Les actions politiques queers procèdent par différentes logiques. Paul B. Preciado note, « […] comme pour toute machine, la faille est constitutive de l’hétérosexualité » (2000 : 26), c’est d’ailleurs celle-ci que les actions des queers visent à atteindre. Certaines formes d’action privilégient la posture de critique et de contestation. Pour Paul B. Preciado, cette démarche critique est la contra-sexualité : « […] d’identifier les espaces erronés, les ratages de la structure du texte (intersexe, herma, foll, camionneuse, etc.) et de renforcer le pouvoir des déviances, des dérives par rapport au système hétérocentré » (Preciado : 2000 : 25). Il est également possible d’y aller par détournement de la signification, c’est-à-dire par le retour de l’injure, comme le propose Judith Butler. Elle parle du pouvoir des mots à l’aide de l’exemple du mot « queer » :

The revaluation of terms such as “queer” suggest that speech can be “returned” to its speaker in a different form, that it can be cited against its originary purpose, and perform a reversal of effects. More generally, then, this suggests that the changeable power of such terms marks a kind of discursive performativity that is not a discrete series of speech acts, but a ritual chain of resignifications whose origin and end remain unfixable (Butler, 1997 : 14).

Les théories queers sont, à la base, un bon exemple de cette stratégie visant à se nommer en retournant l’insulte pour la transformer en fierté. À ce sujet, Paul B. Preciado fait référence aux mouvements queers tels que Act Up, les Lesbian Avengers ou les Radical Fairies qui ont investi des positions de sujets, qu’il qualifie « [d’] abjects » (ces « mauvais sujets » que sont les séropos, les gouines, les tapettes) pour en faire des lieux de résistance au point de vue « universel », à l’histoire blanche, coloniale et straight de l’« humain » (2003). Il est également possible de procéder par une performativité de la mise en scène ou de l’imitation. Judith Butler (2005) montre à l’aide de la « drag queen » et de la culture butch/fem, comment les performances de genre ont besoin de réitérer le pseudo-alignement naturalisé par la matrice entre sexe-genre-désir. Ces exemples viennent ajouter une dissonance dans le système. Les positions hétéronormatives de la matrice sont obligatoires et à la fois impossibles à incarner complètement, ce qui en révèle les failles. Judith Butler montre qu’il existe :

[…] un lieu possible de répétitions parodiques de toutes sortes et de significations nouvelles. La duplication parodique et la resignification des constructions hétérosexuelles, au sein de cadres qui ne le sont pas, mettent en relief le statut absolument construit du prétendu original, et montrent que l’hétérosexualité ne se promeut comme référent qu’à travers un acte décisif de répétition (Butler, 2001 : 157). Pour Sam Bourcier, « [l]a drag queen ne prouve pas que l’on puisse changer de rôle de genre comme de chemise » (2005 : 122), elle constitue plutôt un exemple paradigmatique démontrant qu’il est possible d’atteindre les failles du système hétérocentré. Enfin, ces différentes formes d’action ont

pour objectif de troubler l’hétéronormativité en vue d’aménager de nouveaux espaces dans les failles du système en révélant qu’il n’est « qu’une fiction régulatrice ».

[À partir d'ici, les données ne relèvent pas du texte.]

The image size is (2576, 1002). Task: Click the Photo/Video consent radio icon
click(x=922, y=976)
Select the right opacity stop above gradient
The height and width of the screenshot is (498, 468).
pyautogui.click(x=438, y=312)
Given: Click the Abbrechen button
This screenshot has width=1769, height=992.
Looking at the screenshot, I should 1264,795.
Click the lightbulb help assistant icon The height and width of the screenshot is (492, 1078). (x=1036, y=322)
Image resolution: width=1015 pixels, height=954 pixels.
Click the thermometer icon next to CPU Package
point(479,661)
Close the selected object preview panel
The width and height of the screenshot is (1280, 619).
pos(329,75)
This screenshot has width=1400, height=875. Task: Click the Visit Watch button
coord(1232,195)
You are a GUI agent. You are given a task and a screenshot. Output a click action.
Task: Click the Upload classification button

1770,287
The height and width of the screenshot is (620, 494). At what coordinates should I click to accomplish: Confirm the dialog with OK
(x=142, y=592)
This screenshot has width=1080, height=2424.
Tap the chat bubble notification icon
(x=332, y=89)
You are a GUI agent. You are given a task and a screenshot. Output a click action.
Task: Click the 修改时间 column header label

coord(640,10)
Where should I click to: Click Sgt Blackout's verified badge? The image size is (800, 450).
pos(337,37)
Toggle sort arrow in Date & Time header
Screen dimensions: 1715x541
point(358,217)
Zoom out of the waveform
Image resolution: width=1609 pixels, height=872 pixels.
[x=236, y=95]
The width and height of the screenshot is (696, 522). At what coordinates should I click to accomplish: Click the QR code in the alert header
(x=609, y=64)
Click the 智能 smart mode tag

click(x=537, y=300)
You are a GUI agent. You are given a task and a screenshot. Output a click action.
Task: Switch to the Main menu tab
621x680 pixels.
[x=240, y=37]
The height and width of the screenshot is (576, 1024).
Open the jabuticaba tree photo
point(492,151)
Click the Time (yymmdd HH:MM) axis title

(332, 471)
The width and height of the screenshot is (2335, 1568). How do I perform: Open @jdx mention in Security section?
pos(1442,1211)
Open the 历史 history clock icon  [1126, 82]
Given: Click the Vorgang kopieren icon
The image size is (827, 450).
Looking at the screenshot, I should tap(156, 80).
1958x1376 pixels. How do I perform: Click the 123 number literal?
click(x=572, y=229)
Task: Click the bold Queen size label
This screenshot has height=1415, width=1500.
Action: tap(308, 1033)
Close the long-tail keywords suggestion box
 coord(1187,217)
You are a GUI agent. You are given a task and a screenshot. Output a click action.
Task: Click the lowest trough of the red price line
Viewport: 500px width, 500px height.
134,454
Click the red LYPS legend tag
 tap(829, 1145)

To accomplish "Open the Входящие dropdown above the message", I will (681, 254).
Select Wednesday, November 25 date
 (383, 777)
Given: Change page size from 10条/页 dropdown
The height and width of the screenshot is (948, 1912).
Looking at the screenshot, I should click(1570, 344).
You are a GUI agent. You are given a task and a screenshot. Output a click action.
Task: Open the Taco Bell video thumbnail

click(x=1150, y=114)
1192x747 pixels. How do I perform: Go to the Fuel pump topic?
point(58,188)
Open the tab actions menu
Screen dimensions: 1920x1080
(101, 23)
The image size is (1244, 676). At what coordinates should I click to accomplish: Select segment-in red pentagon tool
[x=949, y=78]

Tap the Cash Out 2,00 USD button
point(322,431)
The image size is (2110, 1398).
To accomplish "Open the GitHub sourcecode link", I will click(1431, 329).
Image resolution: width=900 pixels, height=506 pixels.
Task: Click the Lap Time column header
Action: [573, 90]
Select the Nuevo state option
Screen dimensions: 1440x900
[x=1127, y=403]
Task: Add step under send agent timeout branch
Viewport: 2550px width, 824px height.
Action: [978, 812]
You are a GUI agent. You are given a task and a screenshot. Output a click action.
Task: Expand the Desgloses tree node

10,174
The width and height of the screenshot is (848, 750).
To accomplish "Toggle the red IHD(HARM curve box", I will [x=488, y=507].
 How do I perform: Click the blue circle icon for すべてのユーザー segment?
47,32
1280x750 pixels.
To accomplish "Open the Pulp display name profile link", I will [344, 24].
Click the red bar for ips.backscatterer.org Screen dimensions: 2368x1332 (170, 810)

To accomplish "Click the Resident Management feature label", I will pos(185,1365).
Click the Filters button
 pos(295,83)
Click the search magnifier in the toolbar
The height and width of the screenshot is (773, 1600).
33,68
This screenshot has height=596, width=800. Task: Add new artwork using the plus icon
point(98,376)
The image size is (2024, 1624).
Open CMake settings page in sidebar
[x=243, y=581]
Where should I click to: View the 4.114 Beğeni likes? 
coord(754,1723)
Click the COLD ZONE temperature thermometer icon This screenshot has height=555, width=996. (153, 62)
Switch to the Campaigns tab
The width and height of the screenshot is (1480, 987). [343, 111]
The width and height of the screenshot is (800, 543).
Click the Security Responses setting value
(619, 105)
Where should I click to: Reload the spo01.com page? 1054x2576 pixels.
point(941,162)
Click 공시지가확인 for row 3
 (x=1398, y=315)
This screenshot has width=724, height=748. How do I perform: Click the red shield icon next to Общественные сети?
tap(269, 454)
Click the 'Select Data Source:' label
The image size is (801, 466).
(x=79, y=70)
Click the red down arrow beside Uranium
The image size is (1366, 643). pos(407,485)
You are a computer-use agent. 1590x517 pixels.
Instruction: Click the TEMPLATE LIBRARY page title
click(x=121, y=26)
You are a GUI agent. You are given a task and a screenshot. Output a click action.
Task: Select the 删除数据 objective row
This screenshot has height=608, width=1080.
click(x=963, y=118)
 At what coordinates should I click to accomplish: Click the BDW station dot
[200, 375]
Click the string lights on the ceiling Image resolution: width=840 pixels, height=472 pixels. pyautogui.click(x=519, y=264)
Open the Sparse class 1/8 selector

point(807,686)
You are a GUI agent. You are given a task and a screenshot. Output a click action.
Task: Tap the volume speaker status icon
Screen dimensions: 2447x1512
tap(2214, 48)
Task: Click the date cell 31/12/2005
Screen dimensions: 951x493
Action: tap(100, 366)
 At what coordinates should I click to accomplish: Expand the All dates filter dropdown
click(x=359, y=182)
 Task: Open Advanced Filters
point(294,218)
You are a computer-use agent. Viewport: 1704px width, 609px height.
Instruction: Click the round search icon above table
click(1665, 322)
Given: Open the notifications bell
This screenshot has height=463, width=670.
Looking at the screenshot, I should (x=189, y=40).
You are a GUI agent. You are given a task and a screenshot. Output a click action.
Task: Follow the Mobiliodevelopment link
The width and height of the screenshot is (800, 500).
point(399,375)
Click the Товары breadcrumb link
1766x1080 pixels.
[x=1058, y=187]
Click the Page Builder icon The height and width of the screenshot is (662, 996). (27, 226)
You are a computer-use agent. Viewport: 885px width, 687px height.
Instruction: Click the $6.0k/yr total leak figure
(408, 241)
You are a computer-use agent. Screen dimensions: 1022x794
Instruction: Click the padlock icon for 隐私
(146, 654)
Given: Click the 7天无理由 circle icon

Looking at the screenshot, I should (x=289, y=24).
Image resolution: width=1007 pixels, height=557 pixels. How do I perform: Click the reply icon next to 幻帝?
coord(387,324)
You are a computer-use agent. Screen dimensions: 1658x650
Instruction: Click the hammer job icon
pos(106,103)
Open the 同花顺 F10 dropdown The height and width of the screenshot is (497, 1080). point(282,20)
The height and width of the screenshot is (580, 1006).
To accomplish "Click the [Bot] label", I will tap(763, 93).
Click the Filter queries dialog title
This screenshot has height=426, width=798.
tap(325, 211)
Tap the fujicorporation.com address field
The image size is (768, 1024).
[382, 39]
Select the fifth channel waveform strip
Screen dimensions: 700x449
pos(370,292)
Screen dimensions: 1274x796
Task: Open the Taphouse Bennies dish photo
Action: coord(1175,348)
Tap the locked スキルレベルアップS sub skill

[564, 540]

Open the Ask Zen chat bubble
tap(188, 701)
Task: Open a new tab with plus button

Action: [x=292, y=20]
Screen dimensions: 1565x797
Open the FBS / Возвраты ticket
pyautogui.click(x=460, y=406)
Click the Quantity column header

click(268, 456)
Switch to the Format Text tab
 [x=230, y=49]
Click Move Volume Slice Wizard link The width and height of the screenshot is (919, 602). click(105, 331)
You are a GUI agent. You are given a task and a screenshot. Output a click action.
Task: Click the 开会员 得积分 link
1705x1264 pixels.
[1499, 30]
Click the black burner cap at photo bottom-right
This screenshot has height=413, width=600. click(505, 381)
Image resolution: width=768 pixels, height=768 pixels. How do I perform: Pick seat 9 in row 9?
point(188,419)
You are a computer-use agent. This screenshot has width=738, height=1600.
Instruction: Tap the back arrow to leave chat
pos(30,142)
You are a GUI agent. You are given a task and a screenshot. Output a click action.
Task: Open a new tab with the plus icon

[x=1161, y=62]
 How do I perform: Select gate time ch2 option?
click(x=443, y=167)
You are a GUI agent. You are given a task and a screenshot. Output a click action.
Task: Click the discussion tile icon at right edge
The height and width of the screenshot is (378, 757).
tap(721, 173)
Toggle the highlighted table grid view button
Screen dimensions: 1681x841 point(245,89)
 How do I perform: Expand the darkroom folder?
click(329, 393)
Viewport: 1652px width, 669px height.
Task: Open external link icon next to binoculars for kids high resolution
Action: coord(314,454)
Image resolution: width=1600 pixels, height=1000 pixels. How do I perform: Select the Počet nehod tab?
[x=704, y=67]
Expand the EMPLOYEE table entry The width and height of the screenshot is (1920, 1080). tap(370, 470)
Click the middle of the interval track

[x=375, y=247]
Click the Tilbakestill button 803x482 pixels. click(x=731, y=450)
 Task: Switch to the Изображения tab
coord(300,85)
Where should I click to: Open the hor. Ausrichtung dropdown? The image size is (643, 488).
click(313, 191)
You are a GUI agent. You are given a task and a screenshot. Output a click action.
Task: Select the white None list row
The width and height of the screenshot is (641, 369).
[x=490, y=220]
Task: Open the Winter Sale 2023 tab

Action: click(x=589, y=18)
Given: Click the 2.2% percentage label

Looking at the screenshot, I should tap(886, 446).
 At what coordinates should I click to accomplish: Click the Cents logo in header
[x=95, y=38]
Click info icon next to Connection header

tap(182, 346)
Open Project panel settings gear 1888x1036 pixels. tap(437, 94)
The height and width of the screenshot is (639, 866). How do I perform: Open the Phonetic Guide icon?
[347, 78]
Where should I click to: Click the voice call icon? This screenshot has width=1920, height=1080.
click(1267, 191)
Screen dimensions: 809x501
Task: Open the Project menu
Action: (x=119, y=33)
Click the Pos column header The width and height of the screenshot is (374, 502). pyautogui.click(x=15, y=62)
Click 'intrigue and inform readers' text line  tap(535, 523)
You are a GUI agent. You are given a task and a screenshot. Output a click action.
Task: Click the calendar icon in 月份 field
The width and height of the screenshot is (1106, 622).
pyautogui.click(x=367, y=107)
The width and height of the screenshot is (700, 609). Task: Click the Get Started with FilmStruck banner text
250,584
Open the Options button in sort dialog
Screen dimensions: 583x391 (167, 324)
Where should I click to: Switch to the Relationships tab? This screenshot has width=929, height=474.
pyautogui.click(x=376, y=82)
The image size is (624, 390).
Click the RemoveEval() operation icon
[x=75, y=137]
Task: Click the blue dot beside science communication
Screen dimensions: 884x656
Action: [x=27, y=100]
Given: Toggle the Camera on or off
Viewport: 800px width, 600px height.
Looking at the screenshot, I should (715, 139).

En somme, les théories queers influencent grandement les réflexions féministes et lesbiennes sur l’hétérosexualité. L’apport majeur concerne le concept même d’hétéronormativité et celui-ci marquera la poursuite des réflexions sur l’hétérosexualité au sein du féminisme. La prochaine phase du débat montre bien comment les idées n’évoluent pas en silos. Les réflexions féministes qui seront développées à partir des années 1995 ne sont pas toutes queers, mais elles auront néanmoins une sorte d’obligation à entamer une conversation sur le concept d’hétéronormativité et à remettre en question certains concepts comme le sujet, le pouvoir et l’agentivité.